正文:
= = =
加速乐逆向 cookies 参数
简介
加速乐用于解决网站访问速度过慢及网站反黑客问题。
爬取使用该技术网站时需要携带特定的cookies参数(有的是__jsl_clearance_s,有的__jsl_clearance),本项目以一个使用该技术的网站为例进行逆向分析。
完整代码和封装好的获取cookies脚本请前往github
第一步获取__jsluid_h参数
目标url = aHR0cDovL3d3dy56b25neWFuZy5nb3YuY24vb3Blbm5lc3MvT3Blbm5lc3NDb250ZW50L3Nob3dMaXN0LzE0NDIvNDU3MTIvcGFnZV8xLmh0bWw=
第一次请求网站,网站返回的响应状态码为 521,响应返回的为经过 AAEncode 混淆的 JS 代码;
需要获取的__jsluid_h参数在第一次请求的响应头中
import re
import requests
headers = {
'User-Agent': 'Mozilla/5.0 (Windows NT 10.0; Win64; x64) AppleWebKit/537.36 (KHTML, like Gecko) Chrome/106.0.0.0 Safari/537.36',
}
response = requests.get(url, headers=headers)
print(response.headers['Set-Cookie'])
__jsluid_h获取成功
第二步获取__jsl_clearance参数
__jsl_clearance前置参数在第一次请求的返回值中生成
import requests
headers = {
'User-Agent': 'Mozilla/5.0 (Windows NT 10.0; Win64; x64) AppleWebKit/537.36 (KHTML, like Gecko) Chrome/106.0.0.0 Safari/537.36',
}
response = requests.get(url, headers=headers)
print(response.text)
= = =
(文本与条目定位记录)
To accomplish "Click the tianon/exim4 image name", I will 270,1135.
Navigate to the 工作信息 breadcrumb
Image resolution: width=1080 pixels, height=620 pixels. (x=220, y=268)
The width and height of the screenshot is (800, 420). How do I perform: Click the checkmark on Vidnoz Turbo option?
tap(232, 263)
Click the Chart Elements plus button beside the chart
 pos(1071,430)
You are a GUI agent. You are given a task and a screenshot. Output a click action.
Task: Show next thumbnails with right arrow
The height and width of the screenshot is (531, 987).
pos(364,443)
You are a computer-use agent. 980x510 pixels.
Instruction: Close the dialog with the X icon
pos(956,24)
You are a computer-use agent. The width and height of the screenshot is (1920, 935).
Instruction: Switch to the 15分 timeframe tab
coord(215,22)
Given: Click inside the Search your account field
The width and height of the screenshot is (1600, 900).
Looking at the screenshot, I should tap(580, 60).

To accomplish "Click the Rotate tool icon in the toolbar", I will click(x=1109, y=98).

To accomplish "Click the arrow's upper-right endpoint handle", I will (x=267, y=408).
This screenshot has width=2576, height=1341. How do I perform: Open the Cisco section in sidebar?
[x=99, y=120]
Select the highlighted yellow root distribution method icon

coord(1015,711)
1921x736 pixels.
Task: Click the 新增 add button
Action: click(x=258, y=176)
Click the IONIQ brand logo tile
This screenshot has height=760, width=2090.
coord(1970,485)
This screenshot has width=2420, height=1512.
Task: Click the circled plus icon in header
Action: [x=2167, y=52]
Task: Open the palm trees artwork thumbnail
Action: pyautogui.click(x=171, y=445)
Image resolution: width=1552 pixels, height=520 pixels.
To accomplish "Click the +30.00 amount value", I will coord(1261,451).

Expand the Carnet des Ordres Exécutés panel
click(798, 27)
= = =
练习目标:
把上面讲加速乐 cookies 参数逆向的正文从头到尾一字不改地摘录出来。

练习答案:
加速乐逆向 cookies 参数
简介
加速乐用于解决网站访问速度过慢及网站反黑客问题。
爬取使用该技术网站时需要携带特定的cookies参数(有的是__jsl_clearance_s,有的__jsl_clearance),本项目以一个使用该技术的网站为例进行逆向分析。
完整代码和封装好的获取cookies脚本请前往github
第一步获取__jsluid_h参数
目标url = aHR0cDovL3d3dy56b25neWFuZy5nb3YuY24vb3Blbm5lc3MvT3Blbm5lc3NDb250ZW50L3Nob3dMaXN0LzE0NDIvNDU3MTIvcGFnZV8xLmh0bWw=
第一次请求网站,网站返回的响应状态码为 521,响应返回的为经过 AAEncode 混淆的 JS 代码;
需要获取的__jsluid_h参数在第一次请求的响应头中
import re
import requests
headers = {
'User-Agent': 'Mozilla/5.0 (Windows NT 10.0; Win64; x64) AppleWebKit/537.36 (KHTML, like Gecko) Chrome/106.0.0.0 Safari/537.36',
}
response = requests.get(url, headers=headers)
print(response.headers['Set-Cookie'])
__jsluid_h获取成功
第二步获取__jsl_clearance参数
__jsl_clearance前置参数在第一次请求的返回值中生成
import requests
headers = {
'User-Agent': 'Mozilla/5.0 (Windows NT 10.0; Win64; x64) AppleWebKit/537.36 (KHTML, like Gecko) Chrome/106.0.0.0 Safari/537.36',
}
response = requests.get(url, headers=headers)
print(response.text)